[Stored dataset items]

──────

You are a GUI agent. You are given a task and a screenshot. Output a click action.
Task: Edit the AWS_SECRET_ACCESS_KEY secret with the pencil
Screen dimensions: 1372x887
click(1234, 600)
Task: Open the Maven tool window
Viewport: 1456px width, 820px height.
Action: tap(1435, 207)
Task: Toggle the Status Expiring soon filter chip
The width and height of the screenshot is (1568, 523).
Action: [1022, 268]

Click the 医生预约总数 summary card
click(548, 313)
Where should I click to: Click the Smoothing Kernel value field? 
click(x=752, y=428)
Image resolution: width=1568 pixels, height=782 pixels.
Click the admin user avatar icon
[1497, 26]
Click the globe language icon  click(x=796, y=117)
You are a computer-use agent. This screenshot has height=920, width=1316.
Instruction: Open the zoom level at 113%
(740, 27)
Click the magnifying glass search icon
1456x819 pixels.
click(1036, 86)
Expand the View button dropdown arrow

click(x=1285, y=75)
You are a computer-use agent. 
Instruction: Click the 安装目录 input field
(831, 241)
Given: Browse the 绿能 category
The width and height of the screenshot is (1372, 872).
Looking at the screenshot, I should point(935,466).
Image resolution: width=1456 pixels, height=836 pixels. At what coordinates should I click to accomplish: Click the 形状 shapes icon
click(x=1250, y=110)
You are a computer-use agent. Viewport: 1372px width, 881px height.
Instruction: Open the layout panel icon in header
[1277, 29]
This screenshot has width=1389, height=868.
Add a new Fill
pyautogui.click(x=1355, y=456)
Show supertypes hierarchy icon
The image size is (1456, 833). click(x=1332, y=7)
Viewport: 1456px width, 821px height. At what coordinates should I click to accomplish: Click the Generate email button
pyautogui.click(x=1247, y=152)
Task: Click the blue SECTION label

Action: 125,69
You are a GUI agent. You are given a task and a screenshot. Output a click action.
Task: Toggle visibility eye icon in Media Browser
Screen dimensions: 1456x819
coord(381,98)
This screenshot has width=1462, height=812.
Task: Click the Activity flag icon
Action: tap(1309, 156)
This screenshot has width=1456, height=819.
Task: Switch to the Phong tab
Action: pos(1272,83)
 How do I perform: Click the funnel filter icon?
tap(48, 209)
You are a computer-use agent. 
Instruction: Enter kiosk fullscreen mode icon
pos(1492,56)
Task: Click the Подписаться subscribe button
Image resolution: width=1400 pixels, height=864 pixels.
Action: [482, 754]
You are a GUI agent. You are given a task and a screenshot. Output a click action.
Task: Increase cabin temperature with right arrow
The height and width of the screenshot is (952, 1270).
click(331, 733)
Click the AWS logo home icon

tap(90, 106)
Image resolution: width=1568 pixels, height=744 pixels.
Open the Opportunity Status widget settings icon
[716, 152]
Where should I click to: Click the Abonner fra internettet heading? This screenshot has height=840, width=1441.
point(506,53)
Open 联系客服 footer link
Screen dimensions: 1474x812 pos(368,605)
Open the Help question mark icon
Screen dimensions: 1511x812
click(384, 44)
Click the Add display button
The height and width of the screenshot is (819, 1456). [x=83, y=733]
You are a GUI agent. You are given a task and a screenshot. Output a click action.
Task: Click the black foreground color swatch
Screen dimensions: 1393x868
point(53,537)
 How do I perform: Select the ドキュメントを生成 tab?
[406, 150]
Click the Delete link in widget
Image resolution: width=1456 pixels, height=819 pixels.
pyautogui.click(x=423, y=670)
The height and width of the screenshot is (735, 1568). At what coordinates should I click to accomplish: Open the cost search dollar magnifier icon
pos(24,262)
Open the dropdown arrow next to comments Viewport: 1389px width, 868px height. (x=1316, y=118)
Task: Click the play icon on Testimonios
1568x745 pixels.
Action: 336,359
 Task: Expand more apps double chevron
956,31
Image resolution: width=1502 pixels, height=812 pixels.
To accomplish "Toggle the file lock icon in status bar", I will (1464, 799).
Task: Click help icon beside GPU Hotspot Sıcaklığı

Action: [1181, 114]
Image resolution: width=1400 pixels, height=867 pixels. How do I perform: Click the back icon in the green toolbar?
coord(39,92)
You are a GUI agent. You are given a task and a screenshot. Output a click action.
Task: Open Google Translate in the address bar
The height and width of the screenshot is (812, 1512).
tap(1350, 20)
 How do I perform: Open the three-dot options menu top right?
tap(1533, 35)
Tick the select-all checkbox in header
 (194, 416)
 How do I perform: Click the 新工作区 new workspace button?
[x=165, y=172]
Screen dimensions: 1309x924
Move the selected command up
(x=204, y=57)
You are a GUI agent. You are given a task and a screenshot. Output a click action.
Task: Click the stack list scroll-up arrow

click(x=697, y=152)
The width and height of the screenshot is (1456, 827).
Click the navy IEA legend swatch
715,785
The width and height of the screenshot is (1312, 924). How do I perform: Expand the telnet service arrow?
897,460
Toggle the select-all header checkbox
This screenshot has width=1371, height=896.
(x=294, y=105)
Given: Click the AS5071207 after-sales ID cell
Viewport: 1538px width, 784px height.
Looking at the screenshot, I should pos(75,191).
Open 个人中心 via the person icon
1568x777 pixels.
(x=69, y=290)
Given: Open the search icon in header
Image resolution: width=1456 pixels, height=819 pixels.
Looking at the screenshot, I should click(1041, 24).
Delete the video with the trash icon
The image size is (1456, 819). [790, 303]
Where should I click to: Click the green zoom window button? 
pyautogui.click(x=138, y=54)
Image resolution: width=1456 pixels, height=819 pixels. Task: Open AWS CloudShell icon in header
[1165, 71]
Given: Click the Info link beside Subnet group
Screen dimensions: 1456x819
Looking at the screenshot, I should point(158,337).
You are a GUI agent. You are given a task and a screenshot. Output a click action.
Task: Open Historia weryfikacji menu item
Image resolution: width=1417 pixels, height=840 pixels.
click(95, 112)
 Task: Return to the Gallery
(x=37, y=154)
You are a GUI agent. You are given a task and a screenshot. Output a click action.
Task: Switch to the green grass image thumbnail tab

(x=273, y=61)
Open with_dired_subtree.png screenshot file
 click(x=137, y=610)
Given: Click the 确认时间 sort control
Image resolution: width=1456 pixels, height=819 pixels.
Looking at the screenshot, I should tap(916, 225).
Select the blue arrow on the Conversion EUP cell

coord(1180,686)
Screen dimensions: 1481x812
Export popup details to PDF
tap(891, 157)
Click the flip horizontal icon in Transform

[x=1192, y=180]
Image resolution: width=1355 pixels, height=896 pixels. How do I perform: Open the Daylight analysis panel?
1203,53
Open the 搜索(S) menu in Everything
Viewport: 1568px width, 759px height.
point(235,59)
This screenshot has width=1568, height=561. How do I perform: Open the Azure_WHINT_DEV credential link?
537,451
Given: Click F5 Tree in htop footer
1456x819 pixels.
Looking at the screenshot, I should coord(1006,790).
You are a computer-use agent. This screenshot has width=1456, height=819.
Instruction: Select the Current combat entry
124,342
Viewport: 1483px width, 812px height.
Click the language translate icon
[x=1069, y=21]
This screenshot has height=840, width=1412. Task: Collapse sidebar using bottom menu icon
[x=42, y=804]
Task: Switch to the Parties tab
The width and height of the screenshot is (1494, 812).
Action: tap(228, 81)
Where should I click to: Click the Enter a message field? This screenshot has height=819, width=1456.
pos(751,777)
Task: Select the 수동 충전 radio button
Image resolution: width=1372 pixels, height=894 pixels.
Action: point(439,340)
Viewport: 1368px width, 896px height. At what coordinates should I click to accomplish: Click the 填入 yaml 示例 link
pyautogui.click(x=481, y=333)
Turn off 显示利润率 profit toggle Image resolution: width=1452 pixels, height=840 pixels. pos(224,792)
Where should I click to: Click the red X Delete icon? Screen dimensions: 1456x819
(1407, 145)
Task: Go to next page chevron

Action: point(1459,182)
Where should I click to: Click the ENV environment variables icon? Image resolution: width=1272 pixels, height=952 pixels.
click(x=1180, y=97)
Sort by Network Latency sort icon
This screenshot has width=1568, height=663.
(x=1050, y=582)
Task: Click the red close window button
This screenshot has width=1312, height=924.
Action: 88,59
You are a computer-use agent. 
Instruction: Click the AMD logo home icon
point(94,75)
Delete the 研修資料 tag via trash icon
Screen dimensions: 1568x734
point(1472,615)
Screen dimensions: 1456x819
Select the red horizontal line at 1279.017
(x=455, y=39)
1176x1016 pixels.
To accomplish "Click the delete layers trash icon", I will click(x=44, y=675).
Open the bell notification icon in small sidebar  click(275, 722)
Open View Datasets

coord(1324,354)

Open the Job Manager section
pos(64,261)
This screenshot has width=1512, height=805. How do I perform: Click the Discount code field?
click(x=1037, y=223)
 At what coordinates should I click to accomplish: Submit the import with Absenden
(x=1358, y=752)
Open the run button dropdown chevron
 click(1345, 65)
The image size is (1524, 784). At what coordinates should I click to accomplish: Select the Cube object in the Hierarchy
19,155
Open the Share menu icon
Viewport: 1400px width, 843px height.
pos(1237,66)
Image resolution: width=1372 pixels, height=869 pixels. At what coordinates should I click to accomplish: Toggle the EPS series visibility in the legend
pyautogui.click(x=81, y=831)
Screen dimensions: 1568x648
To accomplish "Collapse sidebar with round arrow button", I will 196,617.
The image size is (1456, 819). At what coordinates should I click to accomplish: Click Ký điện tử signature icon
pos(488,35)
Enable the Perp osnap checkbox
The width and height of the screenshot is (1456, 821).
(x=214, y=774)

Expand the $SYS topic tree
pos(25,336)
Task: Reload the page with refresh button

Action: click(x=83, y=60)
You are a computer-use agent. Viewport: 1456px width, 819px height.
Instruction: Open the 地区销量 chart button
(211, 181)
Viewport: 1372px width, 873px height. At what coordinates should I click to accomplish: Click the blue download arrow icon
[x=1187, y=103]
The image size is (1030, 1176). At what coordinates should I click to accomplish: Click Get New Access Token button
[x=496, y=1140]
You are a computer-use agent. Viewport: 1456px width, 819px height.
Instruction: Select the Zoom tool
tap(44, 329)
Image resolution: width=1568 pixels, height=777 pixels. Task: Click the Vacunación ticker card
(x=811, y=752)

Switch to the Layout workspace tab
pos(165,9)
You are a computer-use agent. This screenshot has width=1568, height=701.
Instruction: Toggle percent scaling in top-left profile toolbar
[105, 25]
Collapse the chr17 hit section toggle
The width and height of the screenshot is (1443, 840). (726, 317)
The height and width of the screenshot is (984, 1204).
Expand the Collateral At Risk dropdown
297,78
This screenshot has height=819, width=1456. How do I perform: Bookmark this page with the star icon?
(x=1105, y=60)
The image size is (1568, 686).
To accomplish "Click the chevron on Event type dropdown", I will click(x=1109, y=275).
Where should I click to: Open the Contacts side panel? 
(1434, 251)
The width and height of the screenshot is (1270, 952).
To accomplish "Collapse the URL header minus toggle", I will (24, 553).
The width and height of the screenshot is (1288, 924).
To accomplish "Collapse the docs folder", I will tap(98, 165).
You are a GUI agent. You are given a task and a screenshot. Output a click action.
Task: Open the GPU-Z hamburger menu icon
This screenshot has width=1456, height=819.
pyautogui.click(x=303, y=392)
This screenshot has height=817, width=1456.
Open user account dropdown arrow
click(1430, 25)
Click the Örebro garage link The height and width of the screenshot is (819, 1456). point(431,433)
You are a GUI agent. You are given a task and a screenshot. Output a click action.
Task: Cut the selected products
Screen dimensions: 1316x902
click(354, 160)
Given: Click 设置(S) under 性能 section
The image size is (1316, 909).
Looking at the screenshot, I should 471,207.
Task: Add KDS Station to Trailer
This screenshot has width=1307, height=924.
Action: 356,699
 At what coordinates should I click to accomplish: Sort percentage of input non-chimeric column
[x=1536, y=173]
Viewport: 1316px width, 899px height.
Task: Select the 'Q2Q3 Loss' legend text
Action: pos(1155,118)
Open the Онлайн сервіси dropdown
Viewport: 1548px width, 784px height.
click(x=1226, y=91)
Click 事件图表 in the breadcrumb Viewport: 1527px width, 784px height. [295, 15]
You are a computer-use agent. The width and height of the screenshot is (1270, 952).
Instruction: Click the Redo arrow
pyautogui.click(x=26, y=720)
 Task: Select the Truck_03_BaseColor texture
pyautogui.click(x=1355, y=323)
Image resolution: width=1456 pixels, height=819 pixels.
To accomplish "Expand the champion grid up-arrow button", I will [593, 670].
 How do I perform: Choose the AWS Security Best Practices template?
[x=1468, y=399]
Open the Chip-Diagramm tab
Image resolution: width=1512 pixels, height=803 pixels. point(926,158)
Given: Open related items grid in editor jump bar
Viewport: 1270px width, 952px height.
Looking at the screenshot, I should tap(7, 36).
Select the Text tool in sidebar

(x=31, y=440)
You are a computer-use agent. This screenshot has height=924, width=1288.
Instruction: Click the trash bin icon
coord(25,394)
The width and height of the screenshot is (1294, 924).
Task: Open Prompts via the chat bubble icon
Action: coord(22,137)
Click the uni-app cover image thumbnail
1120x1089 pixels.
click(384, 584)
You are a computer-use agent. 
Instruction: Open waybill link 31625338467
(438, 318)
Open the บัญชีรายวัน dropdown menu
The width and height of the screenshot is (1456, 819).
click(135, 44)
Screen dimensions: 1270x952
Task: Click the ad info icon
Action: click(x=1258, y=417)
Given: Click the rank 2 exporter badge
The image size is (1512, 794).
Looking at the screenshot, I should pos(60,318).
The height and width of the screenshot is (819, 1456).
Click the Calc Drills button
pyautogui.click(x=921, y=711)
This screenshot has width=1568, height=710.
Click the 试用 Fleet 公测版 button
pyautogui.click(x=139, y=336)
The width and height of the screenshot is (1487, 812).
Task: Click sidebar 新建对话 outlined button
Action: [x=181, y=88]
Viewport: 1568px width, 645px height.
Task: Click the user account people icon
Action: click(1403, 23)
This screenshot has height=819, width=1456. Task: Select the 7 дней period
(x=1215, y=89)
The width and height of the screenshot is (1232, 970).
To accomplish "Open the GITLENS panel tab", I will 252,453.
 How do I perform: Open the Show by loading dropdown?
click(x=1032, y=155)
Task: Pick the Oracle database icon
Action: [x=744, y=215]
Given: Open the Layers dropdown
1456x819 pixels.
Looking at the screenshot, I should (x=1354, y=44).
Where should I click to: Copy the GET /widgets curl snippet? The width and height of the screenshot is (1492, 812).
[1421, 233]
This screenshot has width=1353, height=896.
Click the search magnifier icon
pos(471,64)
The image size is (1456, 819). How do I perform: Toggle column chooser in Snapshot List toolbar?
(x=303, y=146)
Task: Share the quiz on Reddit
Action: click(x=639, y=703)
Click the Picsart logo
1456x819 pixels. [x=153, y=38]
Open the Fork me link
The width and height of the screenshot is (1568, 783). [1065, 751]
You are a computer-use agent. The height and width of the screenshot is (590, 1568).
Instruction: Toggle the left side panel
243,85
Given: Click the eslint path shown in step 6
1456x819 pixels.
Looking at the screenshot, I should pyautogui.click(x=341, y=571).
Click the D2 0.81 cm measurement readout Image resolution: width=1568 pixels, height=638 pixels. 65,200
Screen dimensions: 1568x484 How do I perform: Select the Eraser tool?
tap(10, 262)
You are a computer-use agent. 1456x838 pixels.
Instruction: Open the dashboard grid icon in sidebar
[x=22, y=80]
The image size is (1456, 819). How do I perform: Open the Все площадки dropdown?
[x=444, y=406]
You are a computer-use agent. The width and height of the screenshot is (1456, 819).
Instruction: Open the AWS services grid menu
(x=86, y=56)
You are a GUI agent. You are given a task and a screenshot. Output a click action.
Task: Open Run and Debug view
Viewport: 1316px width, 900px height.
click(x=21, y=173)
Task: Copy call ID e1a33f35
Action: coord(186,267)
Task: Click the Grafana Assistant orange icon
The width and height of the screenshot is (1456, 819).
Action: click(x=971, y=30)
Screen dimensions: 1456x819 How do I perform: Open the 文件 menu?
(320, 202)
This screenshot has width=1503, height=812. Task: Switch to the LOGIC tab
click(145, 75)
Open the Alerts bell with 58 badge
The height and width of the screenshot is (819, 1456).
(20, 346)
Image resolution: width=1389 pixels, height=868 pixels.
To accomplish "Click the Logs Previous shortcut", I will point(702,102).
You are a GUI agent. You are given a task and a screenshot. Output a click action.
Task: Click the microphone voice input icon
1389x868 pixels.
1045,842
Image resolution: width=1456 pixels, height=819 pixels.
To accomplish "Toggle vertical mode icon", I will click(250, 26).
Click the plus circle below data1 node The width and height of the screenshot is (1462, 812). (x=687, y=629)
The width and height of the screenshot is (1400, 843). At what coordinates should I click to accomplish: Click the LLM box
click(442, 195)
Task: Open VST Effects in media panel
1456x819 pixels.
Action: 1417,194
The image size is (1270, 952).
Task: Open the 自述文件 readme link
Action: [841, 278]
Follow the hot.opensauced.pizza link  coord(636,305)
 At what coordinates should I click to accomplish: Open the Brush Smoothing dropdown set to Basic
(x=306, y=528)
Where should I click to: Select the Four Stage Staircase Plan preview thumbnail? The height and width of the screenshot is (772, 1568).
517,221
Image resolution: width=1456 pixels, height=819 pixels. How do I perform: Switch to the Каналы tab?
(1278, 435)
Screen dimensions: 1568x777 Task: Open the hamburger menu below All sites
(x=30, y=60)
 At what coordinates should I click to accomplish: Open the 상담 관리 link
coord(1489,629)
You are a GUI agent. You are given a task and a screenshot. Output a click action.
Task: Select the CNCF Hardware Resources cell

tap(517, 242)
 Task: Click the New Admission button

──────

● **What is expected**: Find the lines in the records that include the string "badge", and reply with how many there are, nothing more.

● **Task solution**: 2